The tanks lined up baking in the Georgia sun. Soldiers were trying to find ways to best pass the time. Some were napping, others playing cards, and one was reading. I asked him if it was any good when he finished it. He said it wasn’t bad and then offered it to me. I accepted it desperately looking for something to do to take my mind off the monotony of the day.
It was The Tale of the Body Thief, one of the Vampire Chronicle books by Anne Rice. I remembered watching the movie in the theater a few years before. I enjoyed the movie and thought why not give this book a try. It was the first time since High School that I picked up a book to read solely for pleasure. The year was 1998 and became one the turning points in my life.
That year, I caught a bug. It was a reading bug that I hadn’t had since my elementary days. After finishing that book, I proceeded to read all the Vampire books. Then I read all of Rice’s witch books. Over the next few years, I discovered Wilbur Smith, George R.R. Martin, Robert Jordan, and Bernard Cornwell, and read all the books I could get from them. When I was took a break from them, I went back to classics: Dickens and Dumas with a little Hemingway.
Then a time came in my life when I thought I could do that too. I could be a writer. And so I started to write. The ideas came from all over the place. I thought they were good. But my writing, it was bad. I struggled to convey my thoughts into words that would flow effortlessly onto paper. Yet I was determined to be a writer. After all, I had already told my closest friends that this was finally the calling in my life I had always been waiting for. I was going to make it work.
Then one day a seed of doubt entered my mind. I imagined all these writers were aged men and women of wisdom. I imagined that they had all lived lives full of experience, and only in their twilight years were they able to create their masterpieces. Who was I, one so young and naïve, to be able to compete with that? I had no life-skills other than that of an infantryman. Of the world, I knew very little. I was simply not ready to be a writer.
If you wish to be a writer, write. –Epictetus
I should have taken the philosopher’s advice. What I wanted to do wasn’t supposed to be easy. I wasn’t naturally talented, and at the time I lacked the discipline to keep practicing. When the motivation wore off, I postponed my dreams with the lame excuse of not being experienced enough. And how exactly was I going to get that experience if I wasn’t writing?
There is a silver lining in all of this reminiscing of a misspent dream. Somewhere deep within, I maintained a glimmer of hope that I could still be a writer. My appetite for reading never wavered, and in that I was still developing my literary mind. Of course if I would have kept practicing, my skills as a writer could have been much better. But as much as it pains me to think on this revelation, there is nothing I can do about it. The past is gone, never to be relived. But today, and the days to come, that is another story. That time is not yet spent and can be utilized toward that endeavor. I can become who I dream of being. I can become more disciplined. I can practice this craft and be the best I can be.

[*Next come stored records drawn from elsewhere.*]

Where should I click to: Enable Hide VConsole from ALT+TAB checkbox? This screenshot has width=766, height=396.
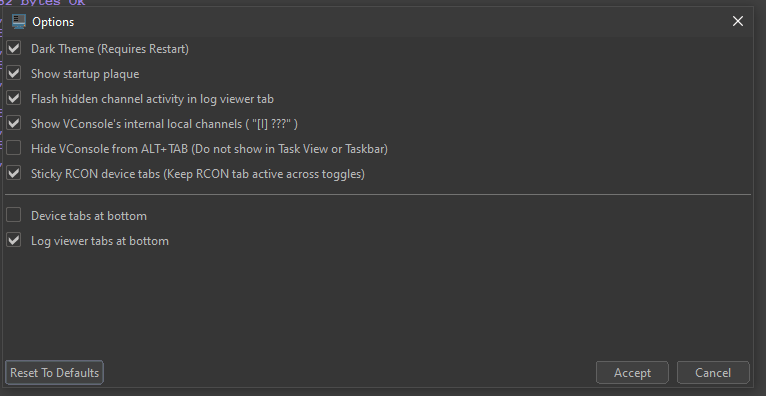[14, 148]
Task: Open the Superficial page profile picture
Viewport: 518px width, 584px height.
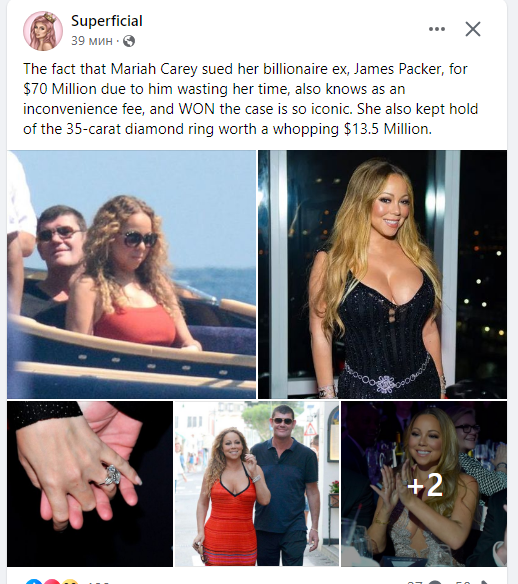Action: click(x=43, y=31)
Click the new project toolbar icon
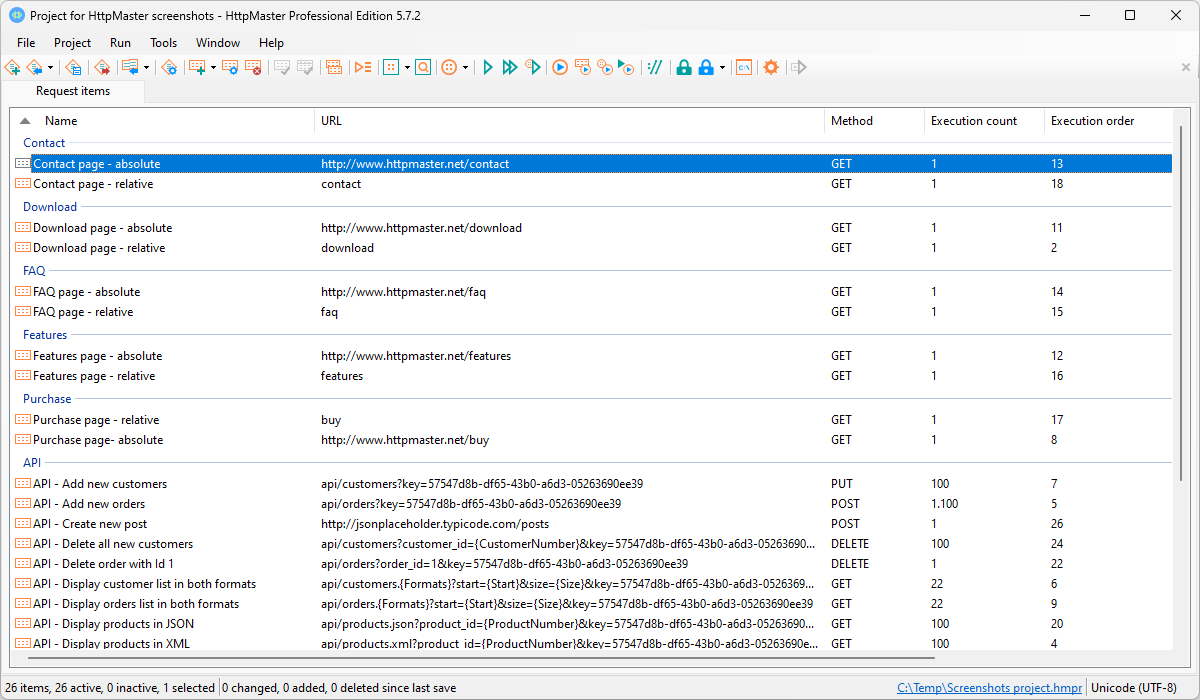 tap(12, 67)
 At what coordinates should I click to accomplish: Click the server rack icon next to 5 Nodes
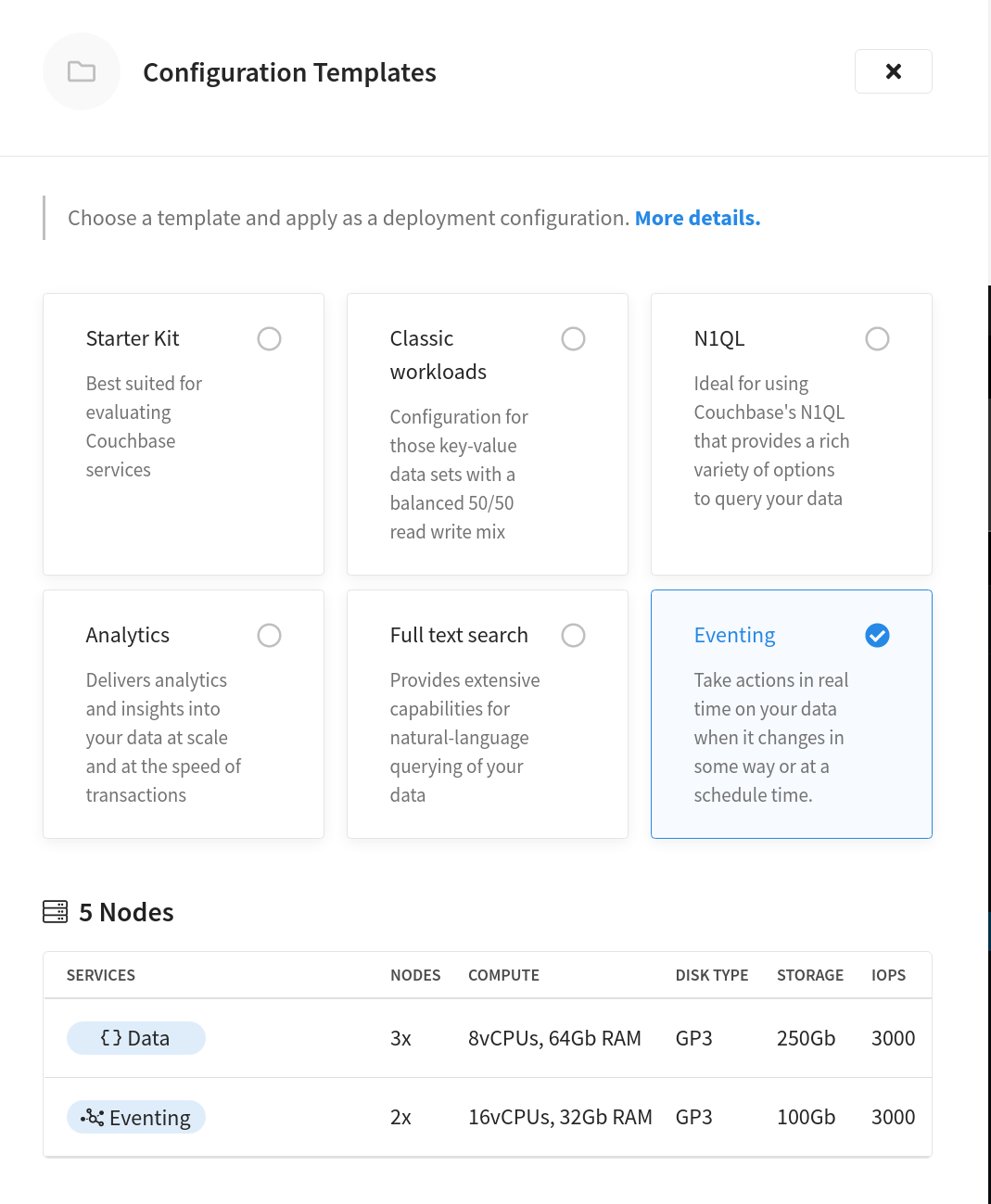(x=56, y=911)
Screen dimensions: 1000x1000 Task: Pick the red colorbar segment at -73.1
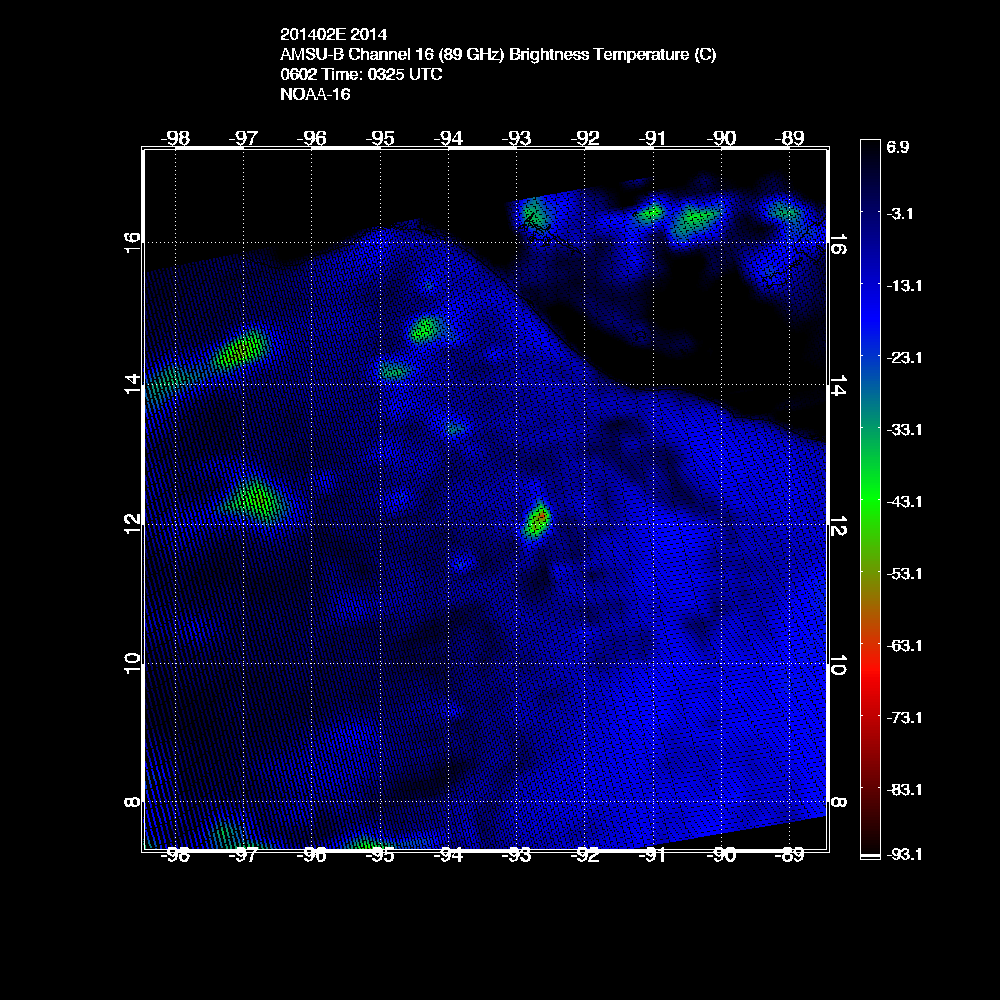pyautogui.click(x=868, y=717)
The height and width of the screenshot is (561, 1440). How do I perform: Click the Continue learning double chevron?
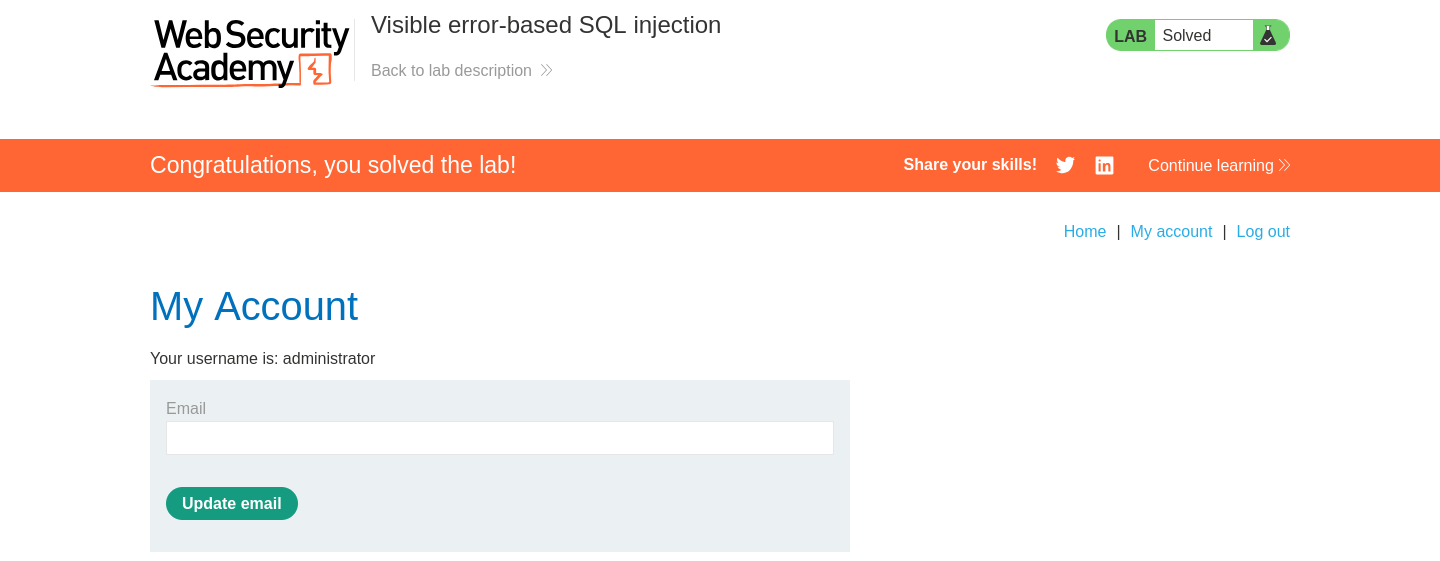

Epictetus asked, “How long are you going to wait before you demand the best of yourself?” It is a wise question worth keeping in mind. When standing before the Almighty on the Day of Judgment, you will not be asked how you measured up to your peers and fellow humans. There will be no comparison of bank accounts and social media likes on St. Peter’s ledgers. But if the Master asks you what you did with the talents He gave you, how will you answer? Will you say you buried them and kept them safe? Or will you take the talents you have been given and invest in them and let them grow? You can be a good steward of the gifts you have been given or you can be the lazy one? In the beginning I was the lazy one, but thankfully my eyes were opened before it was too late. In that I was fortunate to be given a second chance.